[Short task]
Copy the records word for word, beginning with the line that contains "The image size is (360, 360)." and continuing through the end of the records.

[Records provided]
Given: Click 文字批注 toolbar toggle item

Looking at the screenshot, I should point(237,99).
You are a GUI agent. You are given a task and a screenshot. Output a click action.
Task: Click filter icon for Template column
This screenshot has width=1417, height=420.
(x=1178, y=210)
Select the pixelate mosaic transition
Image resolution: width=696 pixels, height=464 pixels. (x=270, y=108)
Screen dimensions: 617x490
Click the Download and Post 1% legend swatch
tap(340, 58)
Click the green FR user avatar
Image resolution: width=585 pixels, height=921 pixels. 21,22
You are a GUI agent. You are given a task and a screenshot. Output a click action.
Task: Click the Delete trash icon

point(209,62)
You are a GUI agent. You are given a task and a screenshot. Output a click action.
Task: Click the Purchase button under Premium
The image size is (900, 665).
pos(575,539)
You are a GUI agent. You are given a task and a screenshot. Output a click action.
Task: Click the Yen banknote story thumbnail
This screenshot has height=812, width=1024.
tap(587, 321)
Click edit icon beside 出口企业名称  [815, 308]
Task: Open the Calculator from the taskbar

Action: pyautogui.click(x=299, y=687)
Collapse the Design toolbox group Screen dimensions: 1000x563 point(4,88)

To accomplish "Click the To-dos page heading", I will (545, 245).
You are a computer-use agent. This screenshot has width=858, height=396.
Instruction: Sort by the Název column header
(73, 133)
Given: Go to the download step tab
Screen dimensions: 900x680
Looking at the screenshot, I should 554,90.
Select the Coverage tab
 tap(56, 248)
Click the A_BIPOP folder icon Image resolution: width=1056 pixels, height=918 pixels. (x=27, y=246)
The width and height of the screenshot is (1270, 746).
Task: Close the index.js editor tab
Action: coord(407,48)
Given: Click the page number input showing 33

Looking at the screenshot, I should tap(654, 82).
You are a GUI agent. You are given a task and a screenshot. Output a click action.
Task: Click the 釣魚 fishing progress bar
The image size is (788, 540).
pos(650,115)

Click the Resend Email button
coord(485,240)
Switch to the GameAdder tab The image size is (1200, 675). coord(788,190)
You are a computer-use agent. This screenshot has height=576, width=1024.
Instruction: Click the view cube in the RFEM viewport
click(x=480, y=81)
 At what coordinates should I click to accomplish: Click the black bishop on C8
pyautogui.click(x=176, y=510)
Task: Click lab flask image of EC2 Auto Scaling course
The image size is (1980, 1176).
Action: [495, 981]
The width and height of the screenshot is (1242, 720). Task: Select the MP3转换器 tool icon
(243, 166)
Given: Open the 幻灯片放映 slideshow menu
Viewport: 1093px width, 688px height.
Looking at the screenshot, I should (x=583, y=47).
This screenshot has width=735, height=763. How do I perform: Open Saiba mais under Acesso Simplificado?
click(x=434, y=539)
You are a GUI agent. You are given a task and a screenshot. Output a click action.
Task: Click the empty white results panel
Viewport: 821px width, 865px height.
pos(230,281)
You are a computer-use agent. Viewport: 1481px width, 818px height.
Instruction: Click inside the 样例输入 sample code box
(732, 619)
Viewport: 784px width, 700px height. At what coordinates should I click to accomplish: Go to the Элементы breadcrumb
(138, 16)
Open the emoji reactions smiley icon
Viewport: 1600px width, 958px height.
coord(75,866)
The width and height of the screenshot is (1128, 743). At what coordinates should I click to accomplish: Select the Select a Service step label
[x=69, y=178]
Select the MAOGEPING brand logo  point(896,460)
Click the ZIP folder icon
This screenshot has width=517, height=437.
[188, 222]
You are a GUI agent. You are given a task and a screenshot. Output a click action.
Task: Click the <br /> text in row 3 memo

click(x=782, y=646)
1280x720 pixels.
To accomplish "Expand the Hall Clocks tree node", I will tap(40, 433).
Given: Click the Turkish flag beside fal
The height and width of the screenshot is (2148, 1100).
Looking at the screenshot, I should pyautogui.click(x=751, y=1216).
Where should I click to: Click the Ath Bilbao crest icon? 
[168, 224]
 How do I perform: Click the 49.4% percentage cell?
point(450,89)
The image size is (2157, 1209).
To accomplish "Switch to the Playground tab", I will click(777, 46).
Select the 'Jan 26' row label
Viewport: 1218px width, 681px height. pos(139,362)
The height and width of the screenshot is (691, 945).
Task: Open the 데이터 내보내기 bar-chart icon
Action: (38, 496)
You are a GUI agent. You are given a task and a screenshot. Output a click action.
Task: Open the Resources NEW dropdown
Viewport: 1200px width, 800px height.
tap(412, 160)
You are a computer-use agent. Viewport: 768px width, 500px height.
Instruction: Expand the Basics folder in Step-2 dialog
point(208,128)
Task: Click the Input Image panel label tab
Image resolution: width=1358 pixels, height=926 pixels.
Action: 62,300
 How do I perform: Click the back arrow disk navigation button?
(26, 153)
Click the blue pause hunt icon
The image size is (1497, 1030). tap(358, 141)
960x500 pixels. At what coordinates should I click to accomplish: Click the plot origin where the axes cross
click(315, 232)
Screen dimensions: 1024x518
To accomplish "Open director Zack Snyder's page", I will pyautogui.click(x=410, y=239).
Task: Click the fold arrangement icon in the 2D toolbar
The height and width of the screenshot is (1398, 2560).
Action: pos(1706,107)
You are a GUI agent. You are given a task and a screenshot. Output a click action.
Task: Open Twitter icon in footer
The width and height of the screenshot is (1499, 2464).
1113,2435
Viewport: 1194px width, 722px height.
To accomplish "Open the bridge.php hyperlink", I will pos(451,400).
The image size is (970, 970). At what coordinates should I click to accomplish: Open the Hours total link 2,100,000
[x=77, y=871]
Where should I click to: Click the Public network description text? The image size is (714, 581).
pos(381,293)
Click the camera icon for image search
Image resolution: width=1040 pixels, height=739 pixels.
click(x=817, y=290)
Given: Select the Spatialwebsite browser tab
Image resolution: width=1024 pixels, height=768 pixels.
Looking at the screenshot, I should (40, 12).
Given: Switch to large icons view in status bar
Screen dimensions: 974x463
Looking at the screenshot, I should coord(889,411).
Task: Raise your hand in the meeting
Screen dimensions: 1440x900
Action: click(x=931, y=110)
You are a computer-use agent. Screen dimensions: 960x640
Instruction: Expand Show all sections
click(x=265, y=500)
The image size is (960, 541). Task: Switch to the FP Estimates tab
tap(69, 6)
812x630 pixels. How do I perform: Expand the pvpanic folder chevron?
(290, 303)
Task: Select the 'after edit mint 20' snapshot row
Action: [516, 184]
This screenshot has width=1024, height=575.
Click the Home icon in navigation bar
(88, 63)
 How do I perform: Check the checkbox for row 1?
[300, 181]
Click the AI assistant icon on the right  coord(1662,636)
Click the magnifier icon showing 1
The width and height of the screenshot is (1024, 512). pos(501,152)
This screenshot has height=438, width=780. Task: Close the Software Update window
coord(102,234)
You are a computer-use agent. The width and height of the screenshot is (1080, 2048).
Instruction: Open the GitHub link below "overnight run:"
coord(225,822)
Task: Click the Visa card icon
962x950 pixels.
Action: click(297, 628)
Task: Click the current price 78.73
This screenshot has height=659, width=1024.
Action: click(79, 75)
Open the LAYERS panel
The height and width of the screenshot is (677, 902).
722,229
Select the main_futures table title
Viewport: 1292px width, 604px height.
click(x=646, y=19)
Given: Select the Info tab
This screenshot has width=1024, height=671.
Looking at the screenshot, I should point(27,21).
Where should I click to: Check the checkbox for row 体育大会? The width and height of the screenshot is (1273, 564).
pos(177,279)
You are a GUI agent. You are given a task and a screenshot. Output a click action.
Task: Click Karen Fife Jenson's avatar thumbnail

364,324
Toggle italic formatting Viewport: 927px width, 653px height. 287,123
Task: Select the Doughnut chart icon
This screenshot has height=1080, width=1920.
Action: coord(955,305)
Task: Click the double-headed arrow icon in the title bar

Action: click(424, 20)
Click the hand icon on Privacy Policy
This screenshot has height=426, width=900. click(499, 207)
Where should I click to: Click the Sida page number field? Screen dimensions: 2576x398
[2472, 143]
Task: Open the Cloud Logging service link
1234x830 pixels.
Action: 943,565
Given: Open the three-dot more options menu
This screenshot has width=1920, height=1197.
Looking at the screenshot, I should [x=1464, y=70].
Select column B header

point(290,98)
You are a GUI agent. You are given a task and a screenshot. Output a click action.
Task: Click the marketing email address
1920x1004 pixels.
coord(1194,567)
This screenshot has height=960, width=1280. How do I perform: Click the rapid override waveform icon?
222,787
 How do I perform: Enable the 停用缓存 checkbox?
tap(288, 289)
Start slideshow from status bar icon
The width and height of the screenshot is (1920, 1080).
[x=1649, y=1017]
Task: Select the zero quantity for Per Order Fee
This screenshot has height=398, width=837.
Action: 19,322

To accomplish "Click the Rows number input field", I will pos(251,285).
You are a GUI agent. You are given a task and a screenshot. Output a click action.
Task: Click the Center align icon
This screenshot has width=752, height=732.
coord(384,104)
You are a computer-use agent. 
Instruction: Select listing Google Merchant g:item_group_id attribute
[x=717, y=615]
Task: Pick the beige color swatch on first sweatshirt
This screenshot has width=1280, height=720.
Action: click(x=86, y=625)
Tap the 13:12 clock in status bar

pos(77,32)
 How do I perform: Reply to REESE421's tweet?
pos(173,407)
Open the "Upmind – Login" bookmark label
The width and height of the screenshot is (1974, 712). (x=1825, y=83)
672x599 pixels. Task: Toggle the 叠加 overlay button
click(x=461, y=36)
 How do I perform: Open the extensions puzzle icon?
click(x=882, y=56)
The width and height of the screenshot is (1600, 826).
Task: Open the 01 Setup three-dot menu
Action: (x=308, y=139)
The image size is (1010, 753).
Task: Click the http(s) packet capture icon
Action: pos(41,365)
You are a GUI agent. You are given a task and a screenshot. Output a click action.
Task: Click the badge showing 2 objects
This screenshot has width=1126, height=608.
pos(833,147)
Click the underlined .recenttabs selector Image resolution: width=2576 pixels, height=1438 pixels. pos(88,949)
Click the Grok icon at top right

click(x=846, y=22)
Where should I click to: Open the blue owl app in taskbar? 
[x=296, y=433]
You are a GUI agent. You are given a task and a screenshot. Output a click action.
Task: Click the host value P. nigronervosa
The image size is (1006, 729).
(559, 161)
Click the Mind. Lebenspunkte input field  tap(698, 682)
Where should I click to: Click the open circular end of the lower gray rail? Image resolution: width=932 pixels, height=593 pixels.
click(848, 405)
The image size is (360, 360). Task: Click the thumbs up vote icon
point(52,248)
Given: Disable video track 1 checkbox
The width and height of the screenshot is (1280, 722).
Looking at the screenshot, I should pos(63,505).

[The result]
The image size is (360, 360). Task: Click the thumbs up vote icon
point(52,248)
Given: Disable video track 1 checkbox
The width and height of the screenshot is (1280, 722).
Looking at the screenshot, I should pos(63,505).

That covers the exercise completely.